В каждой области, в каждом краю я отыскивал самый привлекательный угол и как бы «оставлял его за собой». Большей частью это были малоизвестные места: на севере – Олонец и Каргополь, Кирилло-Белозерский монастырь и Чердынь, в Средней России – милый город по имени Сапожок, Задонск, Наровчат, в Белоруссии – Бобруйск, на северо-западе – Гдов и Остров и еще много других мест. Столько, что мне не хватило бы жизни, чтобы побывать всюду.
Олонецкая
В городе Вознесенье на Онежском озере мы, пассажиры, пересели на совсем маленький, так называемый «канавный» пароход по названию «Писатель». Он пошел в обход Онежского озера по обводному каналу в город Вытегру и дальше – по Мариинской системе.
Пароход был стар до того, что на нем не было не только электрического освещения, но даже керосиновых ламп. В каютах горели в жестяных фонарях парафиновые свечи.
От этих свечей ночи сразу стали гуще и непроницаемее, а места, где мы плыли, – глуше, бездорожнее и безлюднее. Да оно и действительно было так.
Я выходил ночью на палубу, долго сидел на скамейке около сипевшей трубы, смотрел во тьму, где шумели бесконечные невидимые леса, где не было видно ни зги, и мне казалось, что я каким-то чудом попал из двадцатого века во времена Ивана Калиты{226} и что если сойти с парохода, то тут же пропадешь, затеряешься, не встретишь на протяжении сотен километров ни одного человека, не услышишь человеческого голоса, а только лай лисиц да волчий вой.

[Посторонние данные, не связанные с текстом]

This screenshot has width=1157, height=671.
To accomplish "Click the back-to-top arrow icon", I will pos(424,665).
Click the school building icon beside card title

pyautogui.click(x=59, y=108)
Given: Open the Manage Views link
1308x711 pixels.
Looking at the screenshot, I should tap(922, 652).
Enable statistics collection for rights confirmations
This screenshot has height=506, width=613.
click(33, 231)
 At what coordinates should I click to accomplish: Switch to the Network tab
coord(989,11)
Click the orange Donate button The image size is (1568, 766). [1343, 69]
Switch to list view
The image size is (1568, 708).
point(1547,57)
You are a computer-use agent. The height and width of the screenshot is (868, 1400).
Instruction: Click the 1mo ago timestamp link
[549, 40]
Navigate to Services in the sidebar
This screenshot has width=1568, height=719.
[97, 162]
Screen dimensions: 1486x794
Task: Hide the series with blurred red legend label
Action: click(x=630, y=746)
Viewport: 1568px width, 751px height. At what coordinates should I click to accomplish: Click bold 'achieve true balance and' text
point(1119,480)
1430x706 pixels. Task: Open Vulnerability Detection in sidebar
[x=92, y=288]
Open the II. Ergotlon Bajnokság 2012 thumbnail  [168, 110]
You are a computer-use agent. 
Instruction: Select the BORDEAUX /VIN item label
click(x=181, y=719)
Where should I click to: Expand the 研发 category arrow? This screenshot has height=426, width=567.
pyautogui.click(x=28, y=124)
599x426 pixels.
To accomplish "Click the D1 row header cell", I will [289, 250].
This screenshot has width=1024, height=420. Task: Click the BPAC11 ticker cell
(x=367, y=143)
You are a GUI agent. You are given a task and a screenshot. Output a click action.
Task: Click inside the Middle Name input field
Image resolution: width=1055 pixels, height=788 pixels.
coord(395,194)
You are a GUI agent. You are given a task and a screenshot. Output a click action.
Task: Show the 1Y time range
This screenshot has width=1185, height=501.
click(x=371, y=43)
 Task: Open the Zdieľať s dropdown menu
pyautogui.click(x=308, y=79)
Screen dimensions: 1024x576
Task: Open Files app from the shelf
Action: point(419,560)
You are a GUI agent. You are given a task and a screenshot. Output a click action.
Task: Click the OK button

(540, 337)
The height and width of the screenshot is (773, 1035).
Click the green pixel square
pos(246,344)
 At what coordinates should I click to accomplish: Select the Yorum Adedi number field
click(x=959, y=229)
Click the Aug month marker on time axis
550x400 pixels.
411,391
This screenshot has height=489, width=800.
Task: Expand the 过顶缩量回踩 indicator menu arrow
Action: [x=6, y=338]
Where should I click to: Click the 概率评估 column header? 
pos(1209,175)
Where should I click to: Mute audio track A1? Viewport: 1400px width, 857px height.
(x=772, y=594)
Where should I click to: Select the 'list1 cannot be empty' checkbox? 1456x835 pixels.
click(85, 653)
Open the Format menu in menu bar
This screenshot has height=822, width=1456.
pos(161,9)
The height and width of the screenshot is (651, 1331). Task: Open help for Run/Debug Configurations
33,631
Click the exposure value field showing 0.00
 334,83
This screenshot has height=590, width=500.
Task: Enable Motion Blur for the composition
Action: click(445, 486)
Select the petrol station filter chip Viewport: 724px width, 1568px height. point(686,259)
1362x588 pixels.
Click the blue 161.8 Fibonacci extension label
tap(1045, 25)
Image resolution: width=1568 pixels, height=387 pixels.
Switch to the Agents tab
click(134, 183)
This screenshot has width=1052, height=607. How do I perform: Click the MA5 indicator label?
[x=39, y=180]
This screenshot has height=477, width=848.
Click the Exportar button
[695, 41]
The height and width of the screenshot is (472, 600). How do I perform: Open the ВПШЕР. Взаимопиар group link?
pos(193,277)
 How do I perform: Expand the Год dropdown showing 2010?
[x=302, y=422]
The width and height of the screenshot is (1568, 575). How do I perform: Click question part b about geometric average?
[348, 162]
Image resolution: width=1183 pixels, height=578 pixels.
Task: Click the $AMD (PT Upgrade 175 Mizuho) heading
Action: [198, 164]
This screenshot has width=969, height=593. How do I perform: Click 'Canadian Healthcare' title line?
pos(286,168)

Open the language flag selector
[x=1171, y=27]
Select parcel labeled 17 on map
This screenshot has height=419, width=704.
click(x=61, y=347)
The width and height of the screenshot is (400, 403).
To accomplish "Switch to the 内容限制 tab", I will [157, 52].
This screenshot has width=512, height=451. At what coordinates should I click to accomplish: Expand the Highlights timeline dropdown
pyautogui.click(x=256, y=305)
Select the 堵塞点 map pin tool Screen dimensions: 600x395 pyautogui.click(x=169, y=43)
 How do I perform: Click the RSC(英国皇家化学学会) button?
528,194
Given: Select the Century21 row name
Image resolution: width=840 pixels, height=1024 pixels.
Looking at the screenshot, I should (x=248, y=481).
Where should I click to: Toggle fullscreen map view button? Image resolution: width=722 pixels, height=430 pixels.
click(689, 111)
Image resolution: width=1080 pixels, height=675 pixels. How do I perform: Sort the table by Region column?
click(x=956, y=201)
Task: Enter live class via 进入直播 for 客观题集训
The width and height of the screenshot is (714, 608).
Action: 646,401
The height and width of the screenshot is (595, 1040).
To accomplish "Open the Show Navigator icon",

Глушь началась за городком Вытегрой.
Этот бревенчатый городок, заросший муравой, будто богатым зеленым ковром, был ключом Мариинской системы. Всюду равномерно шумела вода, сливаясь с покрытых тиной плотин. На скатах стояли белые суровые соборы. В садах росли вековые березы. К сумеркам старухи в черных платках рассаживались на лавочках у ворот, плели кружева и поджидали коров. Улицы пахли парным молоком. На старом каменном доме со сводами, где помещалась теперь рабоче-крестьянская инспекция, висел почтовый ящик малинового цвета с белой надписью: «Ящик для жалоб на лиц, пренебрежительно относящихся к пролетариату».
Я сфотографировал этот странный ящик, но через год, когда я второй раз проезжал через Вытегру, его уже не было.
Погожим и прохладным утром, как любили писать наши предшественники – добродушные и обстоятельные писатели времен «Нивы» и «Живописного обозрения», – я проснулся в своей каюте и посмотрел в окно. Мне показалось, что я все еще сплю и вижу смешной детский сон: «Писатель» медленно плыл по узкому каналу, как по лотку, а внизу под пароходом проезжали с одной стороны на другую скрипучие телеги с сеном. Здесь канал действительно был заключен в лоток и поднят над окружающей местностью.
За телегами с сеном трусили, как водится, мохнатые собаки и обиженно лаяли на пароход. Возницы с гиканьем нахлестывали лошадей, таких же мохнатых, как и собаки. Лошади переходили на рысь, обгоняли пароход, а возницы свистели и гоготали.
Когда рулевому надоел насмешливый гомон и свист возниц, он высунулся из своей застекленной будки и закричал:
– Охламоны! Лапотники-икотники! Сунься хоть один на пароход, выкинем к лешему, – тогда дуй пешком двести верст до Белозерска! Я ваши фотографии крепко запомнил.